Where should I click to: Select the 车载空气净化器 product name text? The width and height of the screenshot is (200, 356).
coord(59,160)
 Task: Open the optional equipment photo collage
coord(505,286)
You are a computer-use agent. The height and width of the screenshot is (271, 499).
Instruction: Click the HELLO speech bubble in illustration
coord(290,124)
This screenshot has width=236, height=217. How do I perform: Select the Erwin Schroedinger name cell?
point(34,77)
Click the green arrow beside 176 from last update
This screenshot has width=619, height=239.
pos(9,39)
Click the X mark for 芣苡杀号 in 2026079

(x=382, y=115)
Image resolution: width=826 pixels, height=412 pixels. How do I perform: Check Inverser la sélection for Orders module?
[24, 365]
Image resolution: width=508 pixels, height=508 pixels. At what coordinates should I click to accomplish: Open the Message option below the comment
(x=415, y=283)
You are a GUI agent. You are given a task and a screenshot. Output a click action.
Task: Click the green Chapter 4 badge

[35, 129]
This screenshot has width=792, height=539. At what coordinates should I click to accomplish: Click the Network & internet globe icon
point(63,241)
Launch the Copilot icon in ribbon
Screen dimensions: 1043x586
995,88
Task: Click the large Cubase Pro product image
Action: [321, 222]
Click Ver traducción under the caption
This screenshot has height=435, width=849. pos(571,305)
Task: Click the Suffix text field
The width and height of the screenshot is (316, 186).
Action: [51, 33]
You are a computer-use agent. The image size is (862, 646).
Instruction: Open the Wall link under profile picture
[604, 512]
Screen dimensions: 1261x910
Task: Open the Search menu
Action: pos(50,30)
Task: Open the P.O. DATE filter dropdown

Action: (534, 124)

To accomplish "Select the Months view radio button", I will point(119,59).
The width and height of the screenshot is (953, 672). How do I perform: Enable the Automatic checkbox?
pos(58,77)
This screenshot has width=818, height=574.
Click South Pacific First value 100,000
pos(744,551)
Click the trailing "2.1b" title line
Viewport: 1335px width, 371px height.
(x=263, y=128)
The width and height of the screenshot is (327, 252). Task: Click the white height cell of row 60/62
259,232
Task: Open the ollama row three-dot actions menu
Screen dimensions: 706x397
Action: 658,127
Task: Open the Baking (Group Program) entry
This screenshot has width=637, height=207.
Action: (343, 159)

....

## Problem description
Give the data again, exactly as written.

## Answer for the task
Where should I click to: Select the 车载空气净化器 product name text? The width and height of the screenshot is (200, 356).
coord(59,160)
 Task: Open the optional equipment photo collage
coord(505,286)
You are a computer-use agent. The height and width of the screenshot is (271, 499).
Instruction: Click the HELLO speech bubble in illustration
coord(290,124)
This screenshot has width=236, height=217. How do I perform: Select the Erwin Schroedinger name cell?
point(34,77)
Click the green arrow beside 176 from last update
This screenshot has width=619, height=239.
pos(9,39)
Click the X mark for 芣苡杀号 in 2026079

(x=382, y=115)
Image resolution: width=826 pixels, height=412 pixels. How do I perform: Check Inverser la sélection for Orders module?
[24, 365]
Image resolution: width=508 pixels, height=508 pixels. At what coordinates should I click to accomplish: Open the Message option below the comment
(x=415, y=283)
You are a GUI agent. You are given a task and a screenshot. Output a click action.
Task: Click the green Chapter 4 badge

[35, 129]
This screenshot has width=792, height=539. At what coordinates should I click to accomplish: Click the Network & internet globe icon
point(63,241)
Launch the Copilot icon in ribbon
Screen dimensions: 1043x586
995,88
Task: Click the large Cubase Pro product image
Action: [321, 222]
Click Ver traducción under the caption
This screenshot has height=435, width=849. pos(571,305)
Task: Click the Suffix text field
The width and height of the screenshot is (316, 186).
Action: [51, 33]
You are a computer-use agent. The image size is (862, 646).
Instruction: Open the Wall link under profile picture
[604, 512]
Screen dimensions: 1261x910
Task: Open the Search menu
Action: pos(50,30)
Task: Open the P.O. DATE filter dropdown

Action: (534, 124)

To accomplish "Select the Months view radio button", I will point(119,59).
The width and height of the screenshot is (953, 672). How do I perform: Enable the Automatic checkbox?
pos(58,77)
This screenshot has width=818, height=574.
Click South Pacific First value 100,000
pos(744,551)
Click the trailing "2.1b" title line
Viewport: 1335px width, 371px height.
(x=263, y=128)
The width and height of the screenshot is (327, 252). Task: Click the white height cell of row 60/62
259,232
Task: Open the ollama row three-dot actions menu
Screen dimensions: 706x397
Action: 658,127
Task: Open the Baking (Group Program) entry
This screenshot has width=637, height=207.
Action: (343, 159)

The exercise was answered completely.